**Entries:**
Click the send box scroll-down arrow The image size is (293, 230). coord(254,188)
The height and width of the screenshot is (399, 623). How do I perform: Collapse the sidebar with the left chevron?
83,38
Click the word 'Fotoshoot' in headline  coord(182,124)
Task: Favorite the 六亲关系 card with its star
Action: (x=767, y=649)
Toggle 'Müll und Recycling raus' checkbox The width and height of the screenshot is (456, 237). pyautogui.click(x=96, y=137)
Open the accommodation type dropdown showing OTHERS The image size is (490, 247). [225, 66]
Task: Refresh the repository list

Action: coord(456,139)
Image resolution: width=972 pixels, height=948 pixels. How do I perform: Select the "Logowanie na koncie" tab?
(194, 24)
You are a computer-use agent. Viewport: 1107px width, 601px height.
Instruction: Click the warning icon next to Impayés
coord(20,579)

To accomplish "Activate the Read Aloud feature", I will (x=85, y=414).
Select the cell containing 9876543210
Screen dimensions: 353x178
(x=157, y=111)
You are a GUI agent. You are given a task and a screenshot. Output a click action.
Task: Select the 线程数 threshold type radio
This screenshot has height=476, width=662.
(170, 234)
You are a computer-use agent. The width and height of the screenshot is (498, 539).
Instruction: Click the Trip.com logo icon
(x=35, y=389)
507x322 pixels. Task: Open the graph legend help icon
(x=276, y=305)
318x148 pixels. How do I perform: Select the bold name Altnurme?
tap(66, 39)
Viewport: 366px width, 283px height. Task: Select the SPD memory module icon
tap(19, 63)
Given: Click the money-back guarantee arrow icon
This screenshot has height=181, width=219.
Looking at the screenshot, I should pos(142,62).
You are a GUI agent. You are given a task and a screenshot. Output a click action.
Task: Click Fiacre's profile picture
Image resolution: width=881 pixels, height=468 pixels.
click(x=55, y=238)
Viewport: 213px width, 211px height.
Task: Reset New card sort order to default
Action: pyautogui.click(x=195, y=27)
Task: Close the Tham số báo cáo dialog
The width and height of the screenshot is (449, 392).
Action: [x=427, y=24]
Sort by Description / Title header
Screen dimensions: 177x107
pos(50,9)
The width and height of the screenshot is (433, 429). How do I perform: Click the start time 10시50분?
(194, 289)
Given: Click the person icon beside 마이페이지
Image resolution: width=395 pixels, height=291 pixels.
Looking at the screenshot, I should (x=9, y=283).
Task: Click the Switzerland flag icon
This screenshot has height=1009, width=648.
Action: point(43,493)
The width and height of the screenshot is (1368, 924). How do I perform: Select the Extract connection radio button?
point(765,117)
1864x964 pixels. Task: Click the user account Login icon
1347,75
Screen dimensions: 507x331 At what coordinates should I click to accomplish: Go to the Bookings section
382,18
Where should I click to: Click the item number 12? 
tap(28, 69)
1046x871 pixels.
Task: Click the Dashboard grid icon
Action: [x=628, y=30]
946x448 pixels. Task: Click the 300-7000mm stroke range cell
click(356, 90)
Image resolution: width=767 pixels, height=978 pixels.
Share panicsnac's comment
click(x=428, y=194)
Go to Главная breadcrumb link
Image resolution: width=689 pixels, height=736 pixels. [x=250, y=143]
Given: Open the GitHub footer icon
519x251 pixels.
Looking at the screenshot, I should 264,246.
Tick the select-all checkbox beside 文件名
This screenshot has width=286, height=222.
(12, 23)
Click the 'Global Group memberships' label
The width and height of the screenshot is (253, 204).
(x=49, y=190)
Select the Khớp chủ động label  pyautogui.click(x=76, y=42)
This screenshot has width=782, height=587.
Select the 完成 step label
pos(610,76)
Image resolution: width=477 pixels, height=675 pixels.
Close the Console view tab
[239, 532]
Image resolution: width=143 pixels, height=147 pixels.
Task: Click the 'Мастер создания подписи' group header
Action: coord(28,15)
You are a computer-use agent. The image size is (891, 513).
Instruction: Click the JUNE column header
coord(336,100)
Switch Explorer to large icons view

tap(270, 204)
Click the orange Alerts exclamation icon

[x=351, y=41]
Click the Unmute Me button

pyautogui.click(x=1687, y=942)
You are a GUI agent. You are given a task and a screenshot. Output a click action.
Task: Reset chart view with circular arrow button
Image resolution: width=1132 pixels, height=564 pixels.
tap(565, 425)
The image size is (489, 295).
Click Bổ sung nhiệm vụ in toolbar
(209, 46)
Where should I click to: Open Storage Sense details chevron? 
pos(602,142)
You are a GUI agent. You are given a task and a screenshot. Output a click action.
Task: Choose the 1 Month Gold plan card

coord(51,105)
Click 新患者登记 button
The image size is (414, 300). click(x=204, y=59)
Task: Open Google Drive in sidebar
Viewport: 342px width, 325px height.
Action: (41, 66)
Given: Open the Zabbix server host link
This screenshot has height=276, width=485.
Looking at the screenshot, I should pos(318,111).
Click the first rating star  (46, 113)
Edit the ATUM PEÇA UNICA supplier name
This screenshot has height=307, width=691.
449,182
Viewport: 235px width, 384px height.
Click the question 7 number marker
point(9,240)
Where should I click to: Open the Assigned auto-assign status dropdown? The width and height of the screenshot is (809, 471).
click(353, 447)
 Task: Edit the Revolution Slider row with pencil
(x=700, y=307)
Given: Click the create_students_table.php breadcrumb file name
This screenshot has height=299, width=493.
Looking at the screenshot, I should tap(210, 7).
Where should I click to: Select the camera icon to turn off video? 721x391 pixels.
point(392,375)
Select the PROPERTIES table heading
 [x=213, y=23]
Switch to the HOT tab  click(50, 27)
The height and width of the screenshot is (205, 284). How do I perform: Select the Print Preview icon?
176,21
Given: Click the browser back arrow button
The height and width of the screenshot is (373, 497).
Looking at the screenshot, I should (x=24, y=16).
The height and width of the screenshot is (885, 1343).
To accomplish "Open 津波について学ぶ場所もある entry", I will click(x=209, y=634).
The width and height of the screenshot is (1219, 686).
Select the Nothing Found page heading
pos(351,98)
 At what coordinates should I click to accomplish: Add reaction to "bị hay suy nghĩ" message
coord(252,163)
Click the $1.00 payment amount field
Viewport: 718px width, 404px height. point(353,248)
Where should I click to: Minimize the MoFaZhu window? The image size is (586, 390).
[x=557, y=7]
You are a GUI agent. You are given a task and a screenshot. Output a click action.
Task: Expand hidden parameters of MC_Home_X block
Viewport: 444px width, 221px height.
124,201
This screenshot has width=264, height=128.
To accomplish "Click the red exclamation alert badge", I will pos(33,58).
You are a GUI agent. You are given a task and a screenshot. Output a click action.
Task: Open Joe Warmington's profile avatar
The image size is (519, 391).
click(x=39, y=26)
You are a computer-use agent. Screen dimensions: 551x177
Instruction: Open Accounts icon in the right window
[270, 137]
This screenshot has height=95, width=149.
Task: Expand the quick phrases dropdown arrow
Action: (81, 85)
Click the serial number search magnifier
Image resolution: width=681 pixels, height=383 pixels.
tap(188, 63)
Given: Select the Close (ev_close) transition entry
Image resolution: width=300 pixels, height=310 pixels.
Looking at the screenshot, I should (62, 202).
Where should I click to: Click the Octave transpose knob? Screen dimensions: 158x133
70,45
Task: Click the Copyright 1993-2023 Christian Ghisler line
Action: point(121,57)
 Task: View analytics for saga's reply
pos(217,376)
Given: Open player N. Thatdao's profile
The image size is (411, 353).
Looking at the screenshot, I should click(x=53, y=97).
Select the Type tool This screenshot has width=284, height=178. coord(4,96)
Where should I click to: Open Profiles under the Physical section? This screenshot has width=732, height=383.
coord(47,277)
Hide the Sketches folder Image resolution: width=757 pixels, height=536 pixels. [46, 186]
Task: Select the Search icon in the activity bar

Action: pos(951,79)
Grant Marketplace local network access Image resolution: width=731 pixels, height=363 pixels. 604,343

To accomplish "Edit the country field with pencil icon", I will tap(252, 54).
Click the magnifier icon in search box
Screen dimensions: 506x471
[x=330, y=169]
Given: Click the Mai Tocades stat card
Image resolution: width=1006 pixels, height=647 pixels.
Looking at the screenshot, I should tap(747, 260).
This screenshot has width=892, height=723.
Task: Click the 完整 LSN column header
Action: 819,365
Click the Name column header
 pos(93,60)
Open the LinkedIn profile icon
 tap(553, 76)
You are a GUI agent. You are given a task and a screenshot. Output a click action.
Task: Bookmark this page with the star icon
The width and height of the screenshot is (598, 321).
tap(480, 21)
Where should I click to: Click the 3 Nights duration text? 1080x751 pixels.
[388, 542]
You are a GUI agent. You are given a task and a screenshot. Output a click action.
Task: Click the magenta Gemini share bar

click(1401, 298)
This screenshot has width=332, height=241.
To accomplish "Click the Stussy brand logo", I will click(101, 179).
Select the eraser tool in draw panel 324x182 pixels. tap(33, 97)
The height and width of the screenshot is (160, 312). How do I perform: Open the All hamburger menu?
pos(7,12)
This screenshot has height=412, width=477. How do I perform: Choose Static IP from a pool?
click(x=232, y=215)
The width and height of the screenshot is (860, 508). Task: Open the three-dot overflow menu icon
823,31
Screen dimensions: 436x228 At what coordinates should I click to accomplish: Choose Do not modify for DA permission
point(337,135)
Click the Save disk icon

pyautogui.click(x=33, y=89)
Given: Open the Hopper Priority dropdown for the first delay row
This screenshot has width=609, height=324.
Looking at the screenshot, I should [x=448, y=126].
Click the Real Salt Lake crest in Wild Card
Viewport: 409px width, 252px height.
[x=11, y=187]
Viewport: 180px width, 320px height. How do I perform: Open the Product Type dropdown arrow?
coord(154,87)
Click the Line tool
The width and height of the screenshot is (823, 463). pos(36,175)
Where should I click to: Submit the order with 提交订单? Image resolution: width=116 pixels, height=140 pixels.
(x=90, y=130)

**What you are asked to do:**
Reproduce the data from the line with "Viewport: 180px width, 320px" through the end of the data, substituting "Category" for "Product Type" and changing nothing else.

**Solution for this problem:**
Viewport: 180px width, 320px height. How do I perform: Open the Category dropdown arrow?
coord(154,87)
Click the Line tool
The width and height of the screenshot is (823, 463). pos(36,175)
Where should I click to: Submit the order with 提交订单? Image resolution: width=116 pixels, height=140 pixels.
(x=90, y=130)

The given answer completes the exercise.